--- Begin DOCUMENT SECTION ---
What does the research say about successful models of collaboration between local educational agencies and Head Start that may help children become school ready?

Ask A REL Response

Thank you for your request to our Regional Educational Laboratory (REL) Reference Desk. Ask A REL is a collaborative reference desk service provided by the 10 RELs that, by design, functions much in the same way as a technical reference library. Ask A REL provides references, referrals, and brief responses in the form of citations in response to questions about available education research.

Following an established REL Northwest research protocol, we conducted a search for evidence- based research. The sources included ERIC and other federally funded databases and organizations, research institutions, academic research databases, Google Scholar, and general Internet search engines. For more details, please see the methods section at the end of this document.

The research team has not evaluated the quality of the references and resources provided in this response; we offer them only for your reference. The search included the most commonly used research databases and search engines to produce the references presented here. References are listed in alphabetical order, not necessarily in order of relevance. The research references are not necessarily comprehensive and other relevant research references may exist. In addition to evidence-based, peer-reviewed research references, we have also included other resources that you may find useful. We provide only publicly available resources, unless there is a lack of such resources or an article is considered seminal in the topic area.


Adams, D. B., Bierbrauer, J., Edie, D., Fisher, A., Riley, D., Roach, M. A., Robinson, A., et al. (2006). Report on baseline communities: Structure of collaborations and contractual relationships (Report B). Madison: University of Wisconsin—Extension. Retrieved from:

From the Document:
"An examination of characteristics of Wisconsin school districts that have a ''community approach'' to 4-year-old kindergarten (i.e., collaboration between the district's schools and child care or Head Start), including contractual agreements, type and frequency of collaboration activities, and provision of transportation for the children."

Del Grosso, P., Akers, L., Esposito, A. M., & Paulsell, D. (2014). Early care and education partnerships: A review of the literature (OPRE Report 2014-64). Mathematica Policy Research. Retrieved from

From the Abstract:
"This literature review, conducted by Mathematica Policy Research as part of the Study of Early Head Start-Child Care Partnerships, assesses the current knowledge base for early care and education (ECE) partnerships, highlights promising models or components of models for these partnerships, and identifies gaps in the research. The review draws from 78 studies of ECE partnerships, including partnerships between Head Start and Early Head Start grantees and child care providers, school districts and child care providers and Head Start agencies, and other types of partnerships, including partnerships with informal caregivers and early intervention services. The review provides information about the characteristics of ECE partnerships; potential benefits of ECE partnerships to programs, providers, and families; common barriers; factors that may facilitate ECE partnerships; and gaps in the knowledge base. The findings from the review helped to inform a theory of change for Early Head Start-child care partnerships, which is included within the report."
--- End DOCUMENT SECTION ---
--- Begin DATASET EXCERPTS ---
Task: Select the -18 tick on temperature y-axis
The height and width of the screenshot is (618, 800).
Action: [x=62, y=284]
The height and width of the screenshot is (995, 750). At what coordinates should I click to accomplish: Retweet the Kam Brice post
--- End DATASET EXCERPTS ---
--- Begin DATASET EXCERPTS ---
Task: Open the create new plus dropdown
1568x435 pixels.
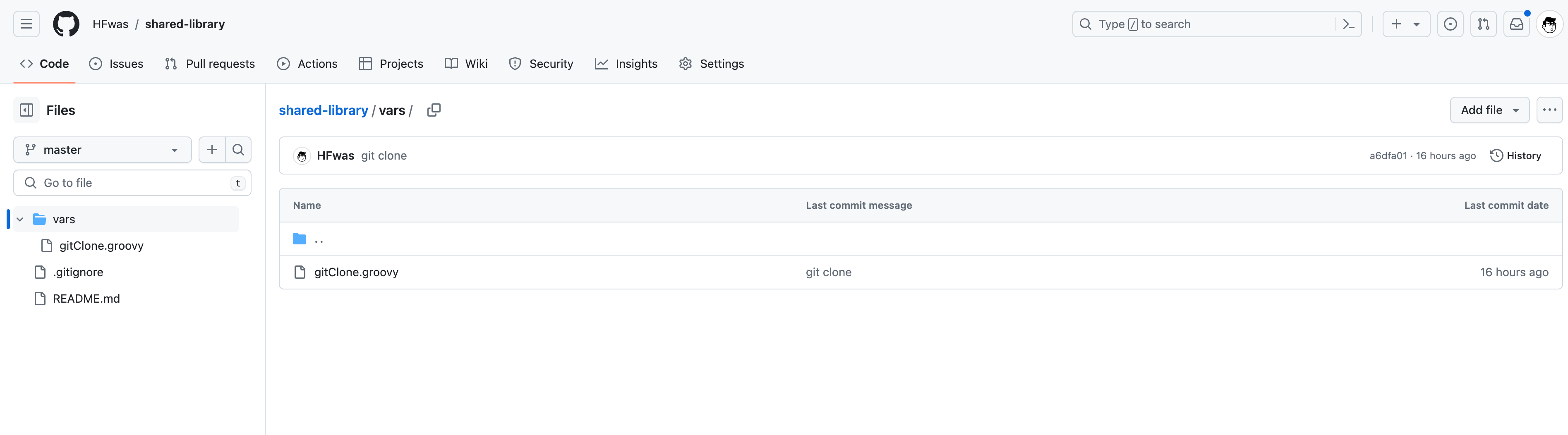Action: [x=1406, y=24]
--- End DATASET EXCERPTS ---
JOBS »
**1)** Set down the records again word for word, from the line with "Task: Select the" up to and including the line with "The height and width of the screenshot is (995, 750).", and nothing else.
**2)** Resume the review of research on Head Start partnerships with school districts, starting right after its last sentence.

PER-TASK ANSWERS »
**1)**
Task: Select the -18 tick on temperature y-axis
The height and width of the screenshot is (618, 800).
Action: [x=62, y=284]
The height and width of the screenshot is (995, 750). At what coordinates should I click to accomplish: Retweet the Kam Brice post

**2)**
Green, B. L., Patterson, L. B., Morris, M., Cochran, L. A., & Lambarth, C. H. (2015). Oregon Early Learning Division Kindergarten Readiness Partnership & Innovation Grants: Year 1 evaluation report. Portland, OR: Center for Improvement and Family Services, Portland State University. Retrieved from

From the Document:
"In July 2014, Oregon's Early Learning Division provided first-time funding for sixteen communities across the state to implement Kindergarten Readiness Partnership & Innovation (KRPI) projects. The KRPI projects share the common goal of improving children's school readiness and, ultimately, improving school success and reducing the achievement gap. To achieve these goals, grantees were given considerable local flexibility to implement innovative approaches in one or more of the following areas: 1. Supporting kindergarten readiness skills and smooth transitions to kindergarten; 2. Increasing family engagement in children's learning and connecting families and schools; 3. Providing professional development to early learning and/or elementary school professionals to improve knowledge and skills; and/or 4. Increasing alignment, connection, and collaboration in the prenatal to Grade 3 (P-3) system."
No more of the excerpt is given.